*What you need to do*
Each line of the records is to be returned verbatim, with the images omitted.

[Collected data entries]
======

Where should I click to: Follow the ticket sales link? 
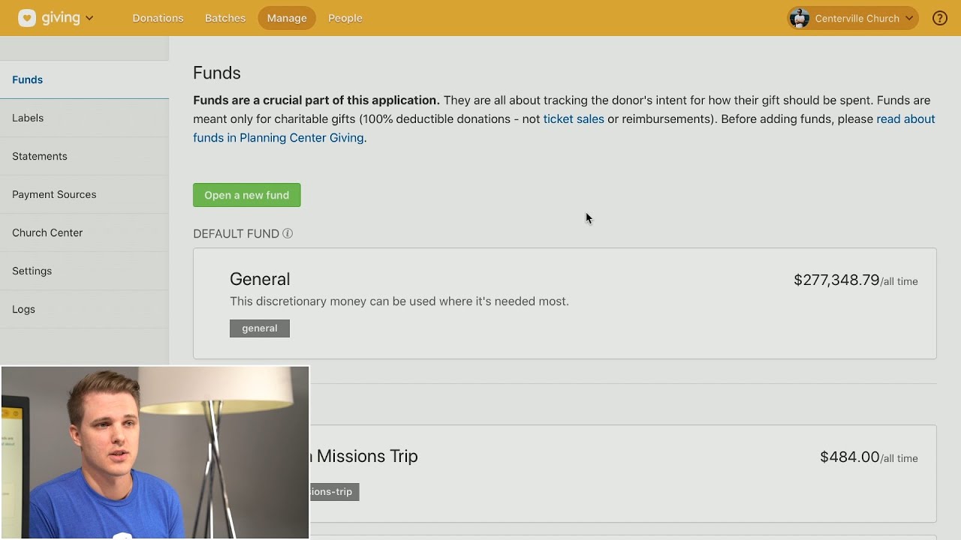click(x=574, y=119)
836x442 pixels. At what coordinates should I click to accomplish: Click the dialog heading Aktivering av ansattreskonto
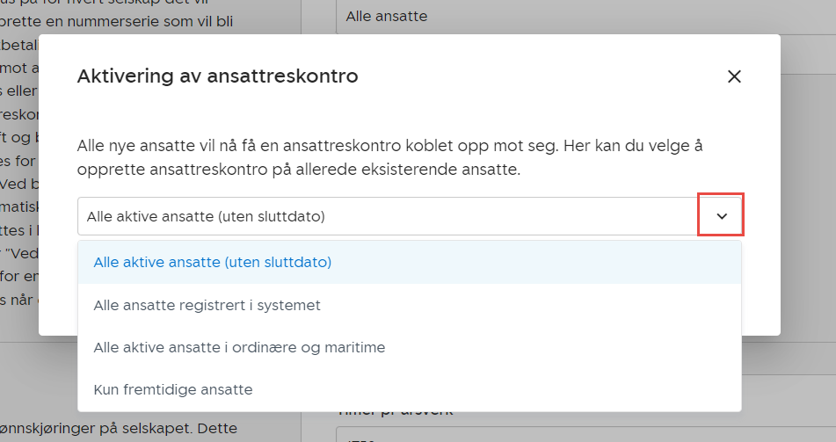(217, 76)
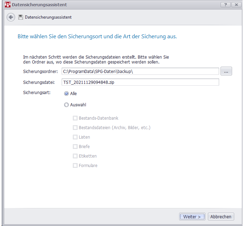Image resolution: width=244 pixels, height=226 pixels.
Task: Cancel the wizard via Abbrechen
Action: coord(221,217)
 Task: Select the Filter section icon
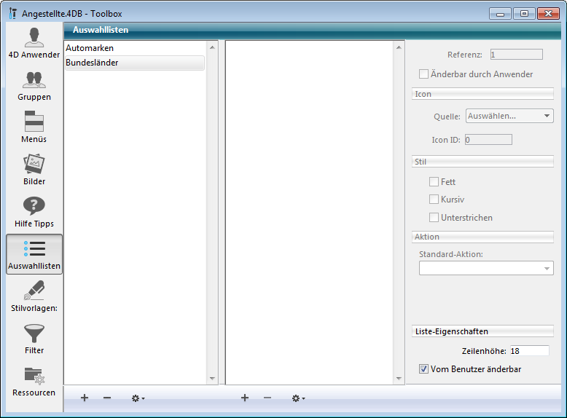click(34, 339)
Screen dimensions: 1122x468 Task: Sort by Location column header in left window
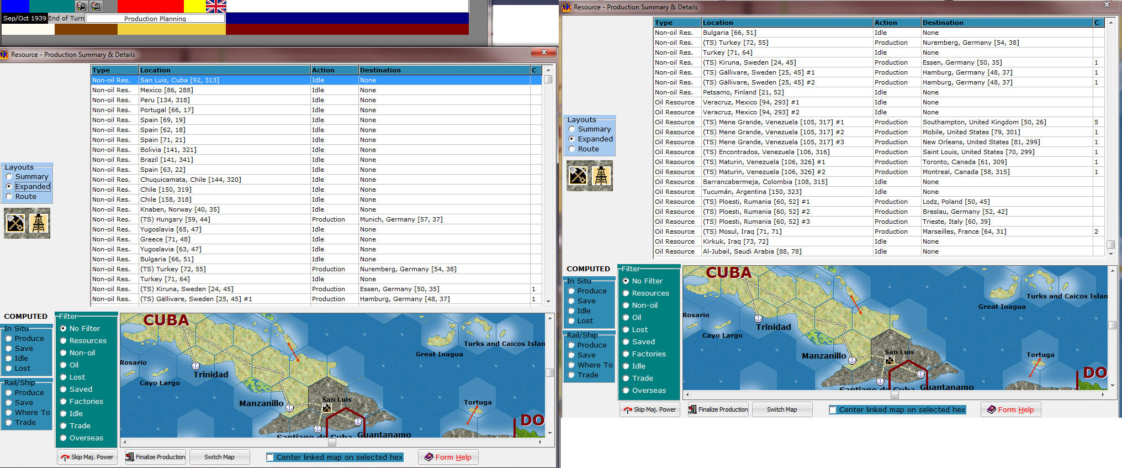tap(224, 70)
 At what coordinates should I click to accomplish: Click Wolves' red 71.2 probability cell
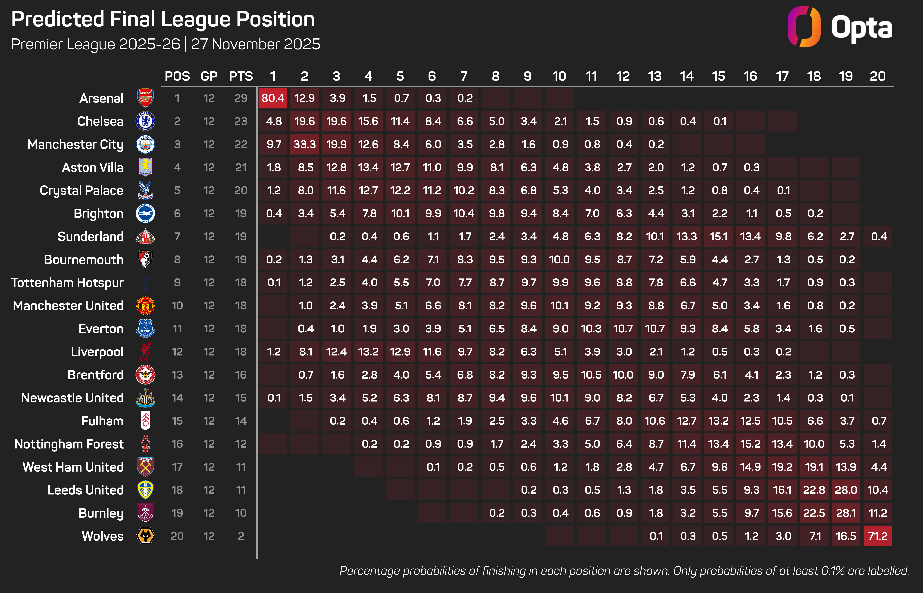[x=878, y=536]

======

*Final answer*
Where should I click to: Follow the ticket sales link? 
click(x=574, y=119)
836x442 pixels. At what coordinates should I click to accomplish: Click the dialog heading Aktivering av ansattreskonto
(217, 76)
Image resolution: width=244 pixels, height=226 pixels.
Task: Cancel the wizard via Abbrechen
Action: coord(221,217)
 Task: Select the Filter section icon
click(34, 339)
Screen dimensions: 1122x468 Task: Sort by Location column header in left window
tap(224, 70)
 At what coordinates should I click to accomplish: Click Wolves' red 71.2 probability cell
[x=878, y=536]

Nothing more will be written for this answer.